Given exercise
Recast the material below as a Markdown table with the columns Row and Line, beginning at the line that contains "Where should I" and stopping after the line that contains "(x=959, y=71)". Skip blank lines and leave the pictures out.

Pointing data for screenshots

^^^^

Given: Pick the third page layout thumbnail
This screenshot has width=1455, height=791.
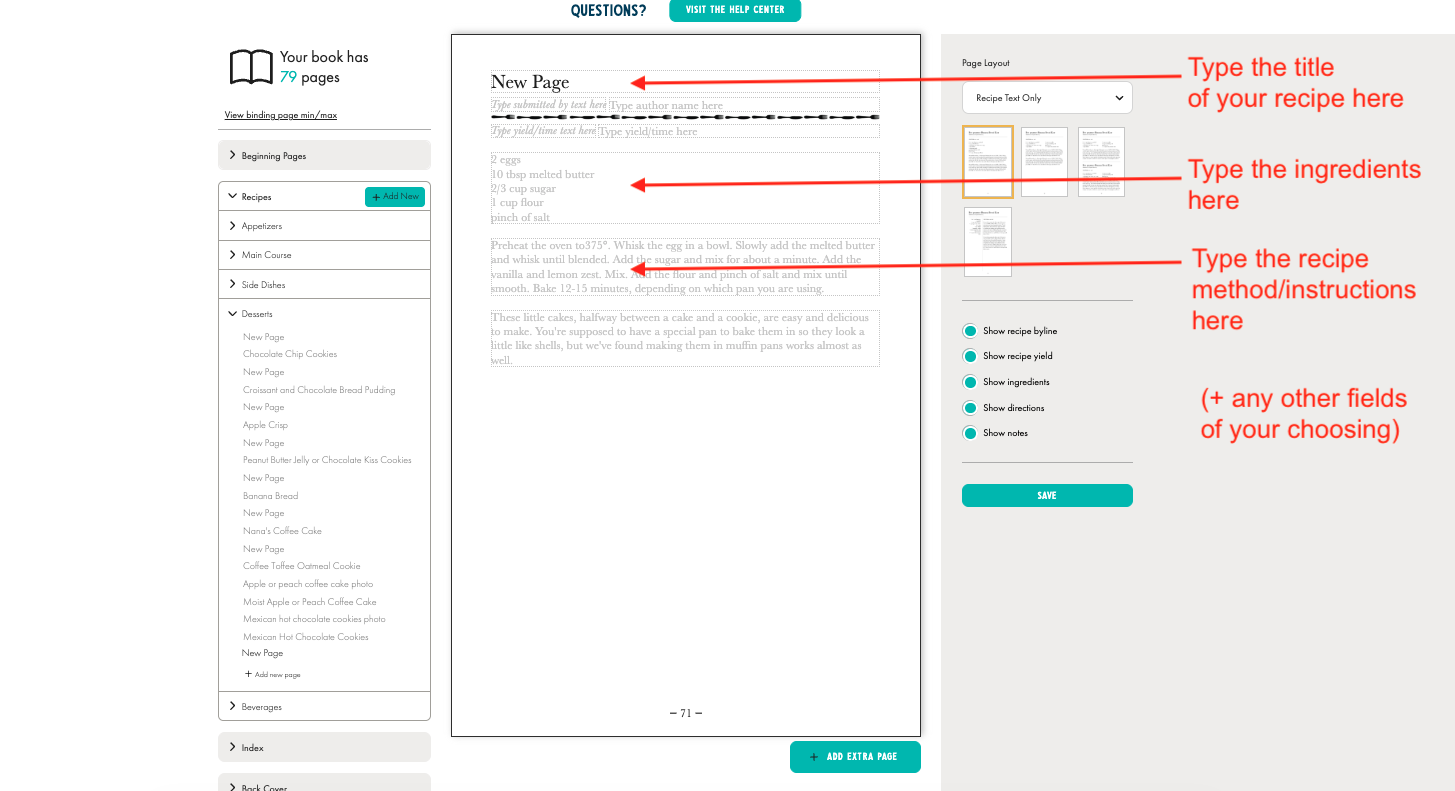Looking at the screenshot, I should click(1101, 161).
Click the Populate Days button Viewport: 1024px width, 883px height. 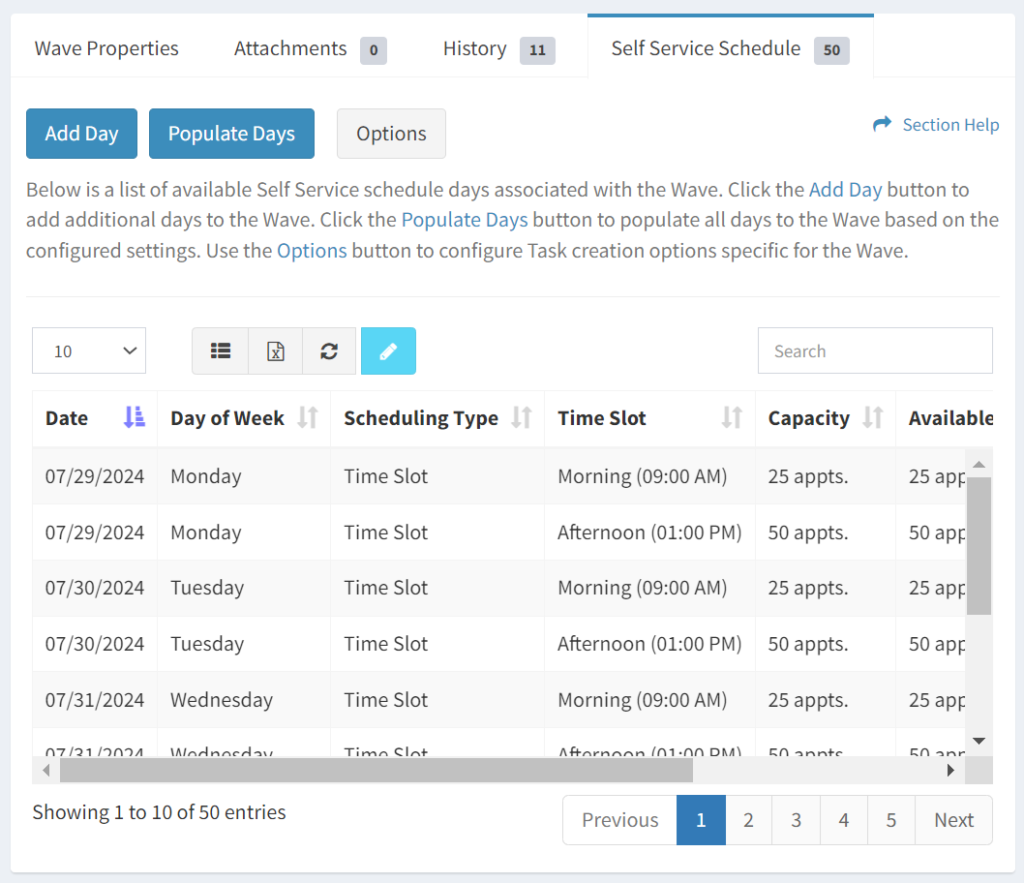pos(231,133)
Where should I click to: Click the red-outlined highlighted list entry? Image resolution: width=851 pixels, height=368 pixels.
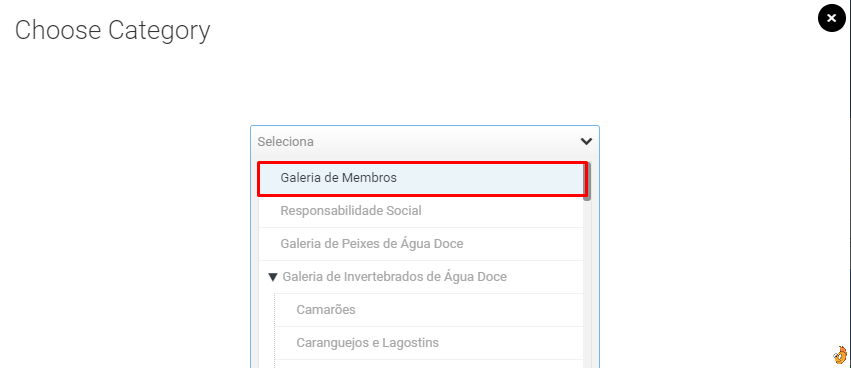click(421, 179)
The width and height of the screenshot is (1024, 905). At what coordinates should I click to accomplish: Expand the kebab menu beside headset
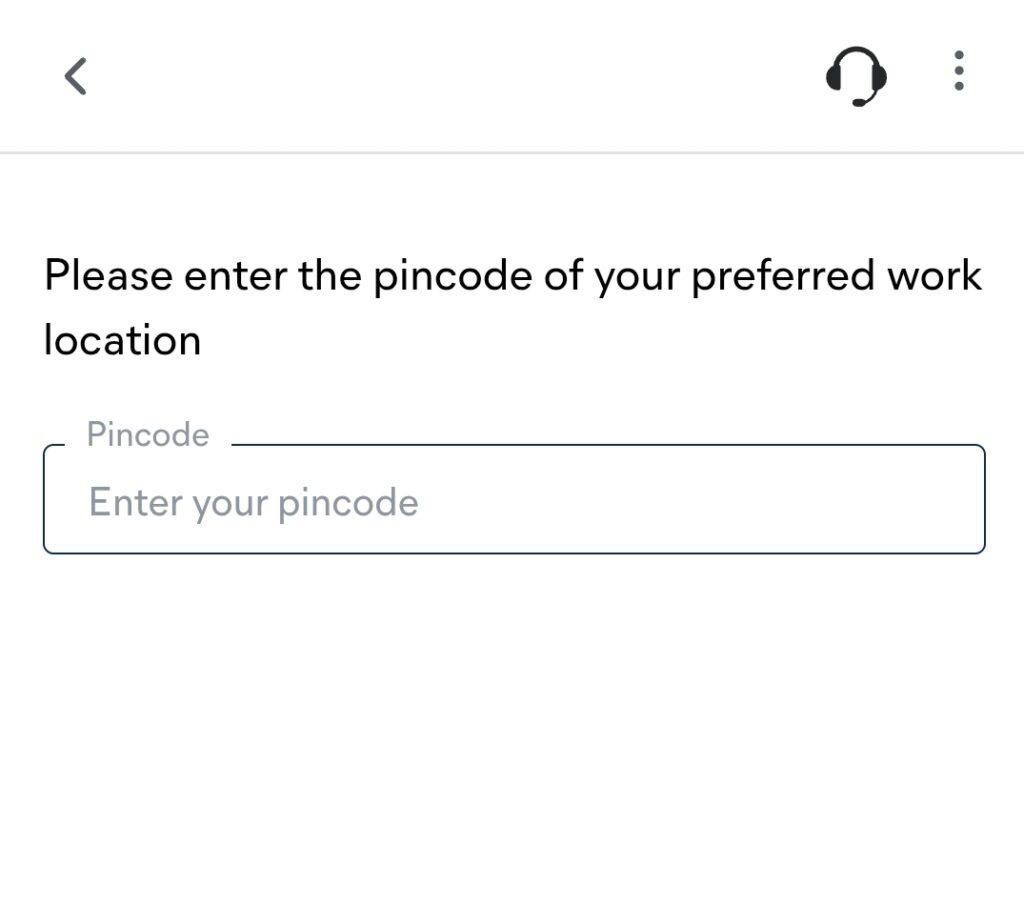(x=959, y=71)
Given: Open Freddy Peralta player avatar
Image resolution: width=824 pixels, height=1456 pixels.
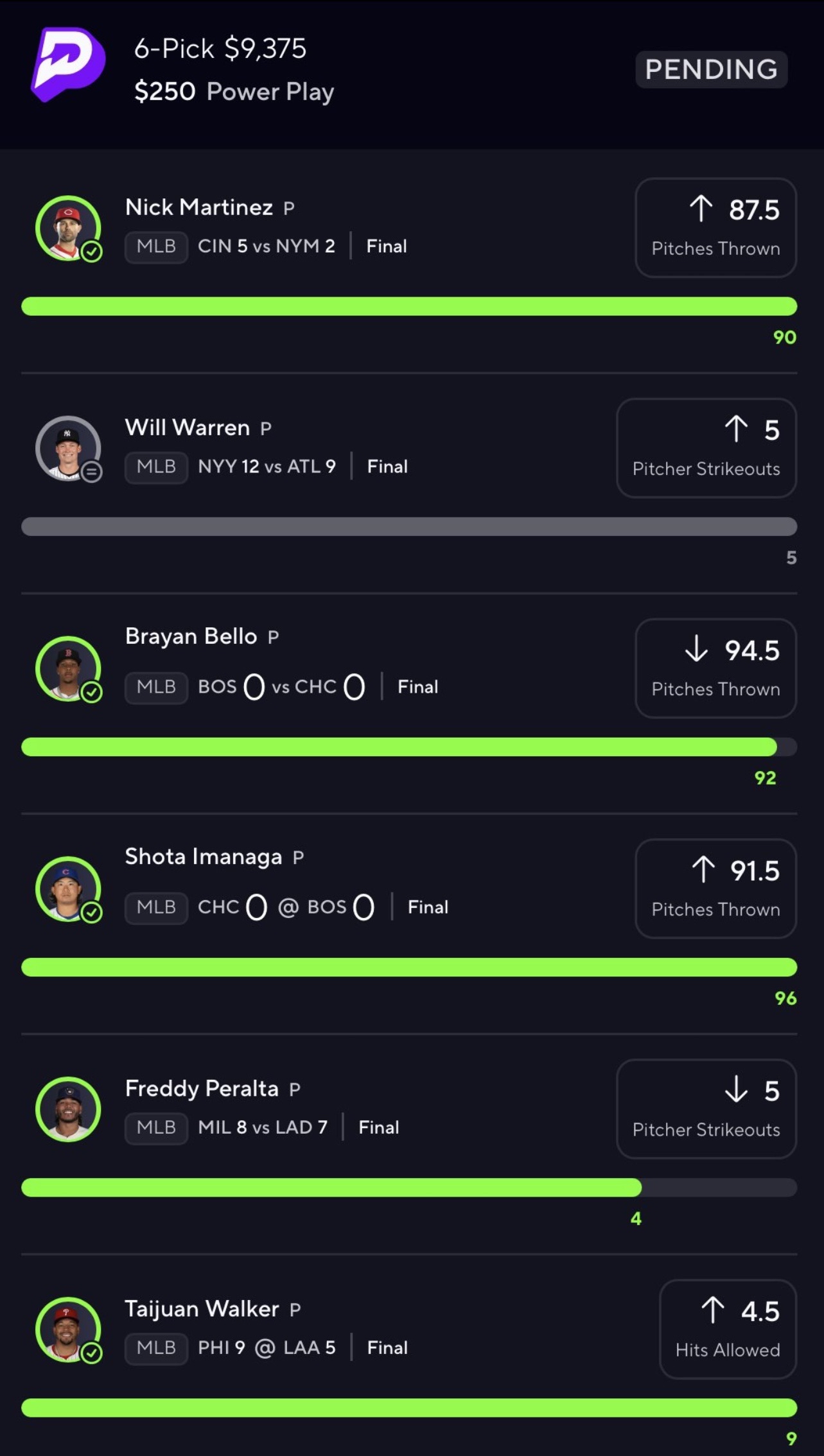Looking at the screenshot, I should [x=67, y=1108].
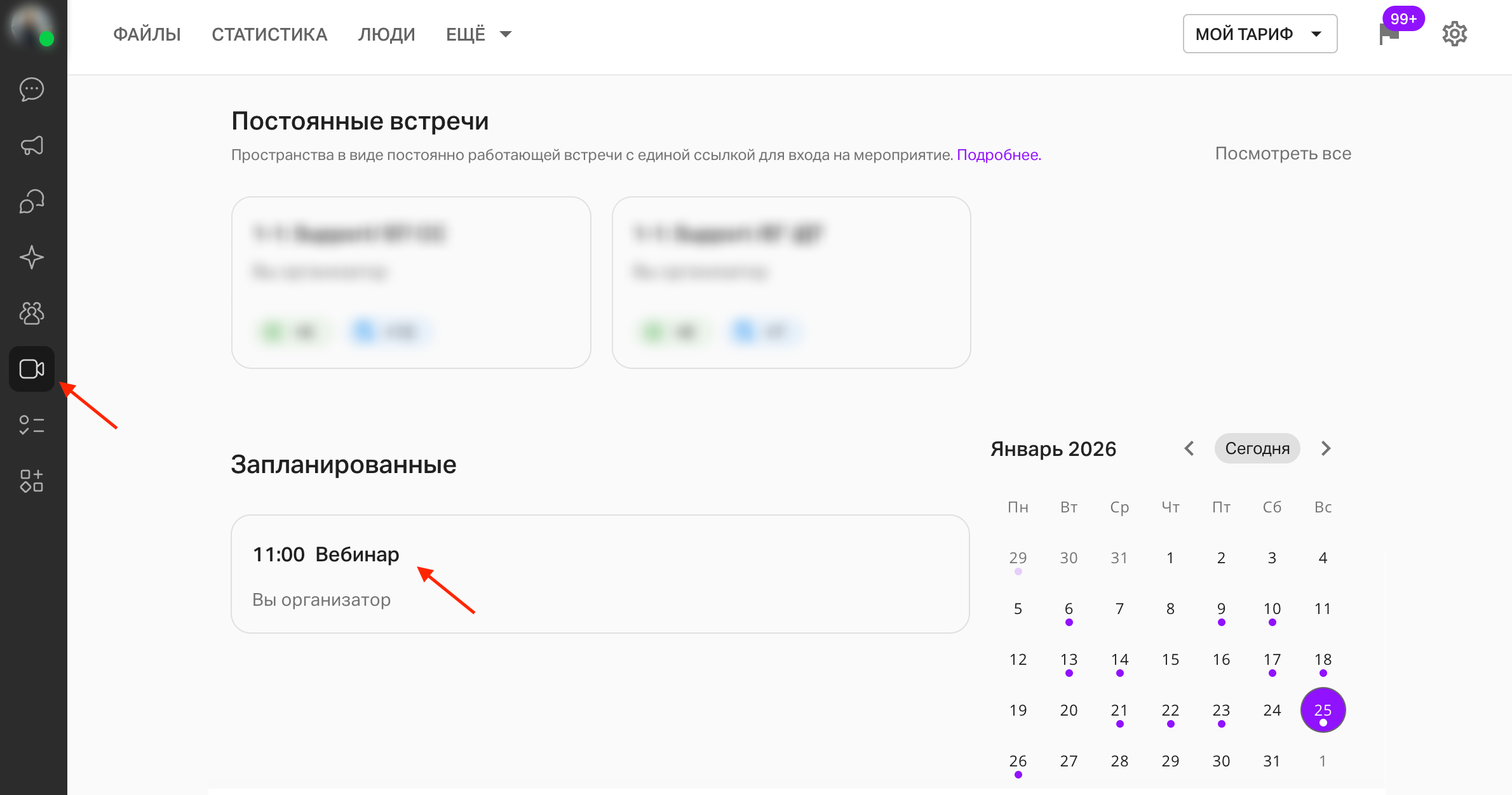Image resolution: width=1512 pixels, height=795 pixels.
Task: Open the ФАЙЛЫ tab
Action: tap(147, 34)
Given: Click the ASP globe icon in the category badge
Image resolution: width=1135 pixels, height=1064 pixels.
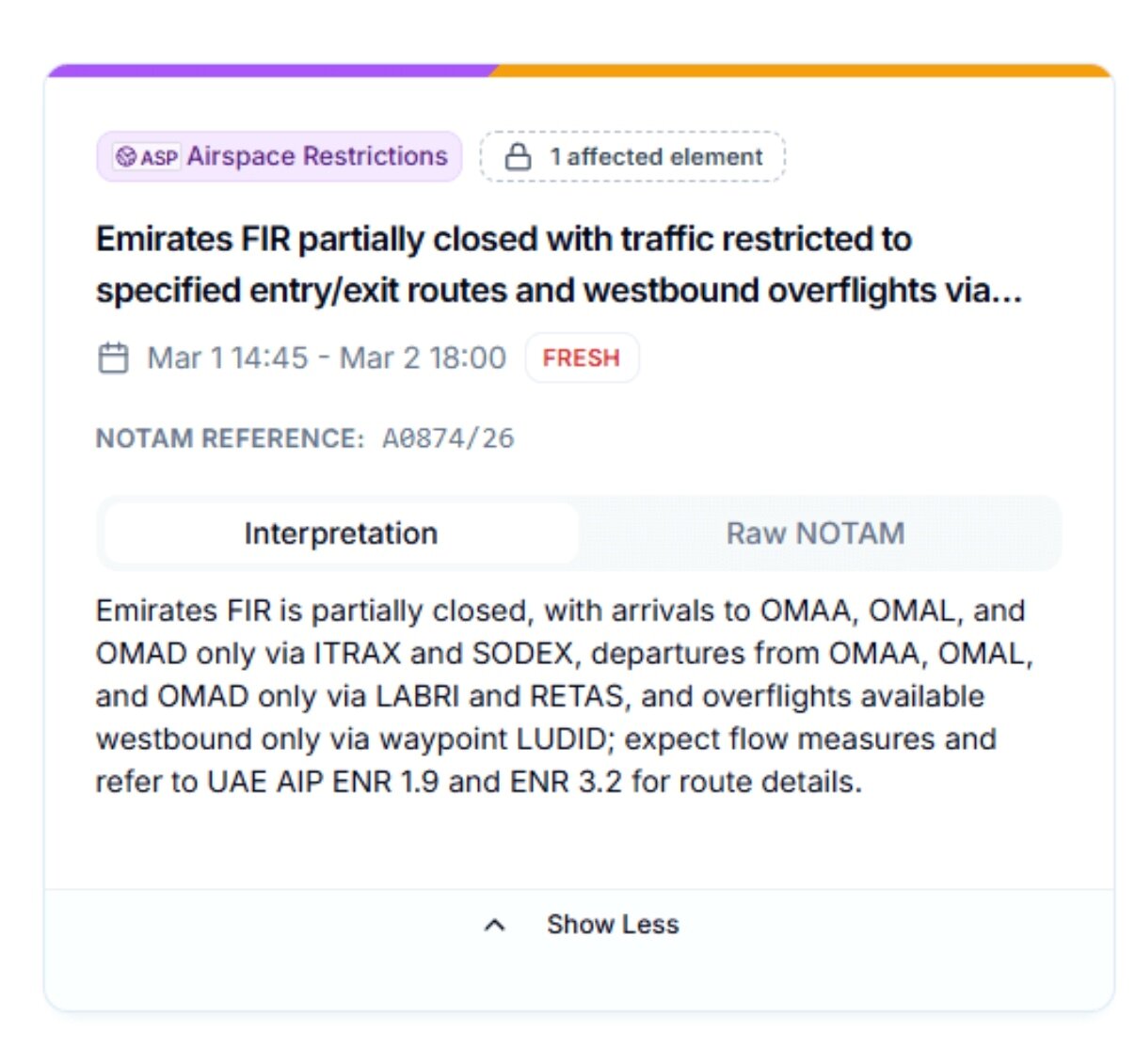Looking at the screenshot, I should [129, 156].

^^^^

Expected answer
| Row | Line |
|---|---|
| 1 | Where should I click to: Click the red-outlined highlighted list entry? Image resolution: width=851 pixels, height=368 pixels. |
| 2 | click(421, 179) |
| 3 | The width and height of the screenshot is (1024, 905). At what coordinates should I click to accomplish: Expand the kebab menu beside headset |
| 4 | (x=959, y=71) |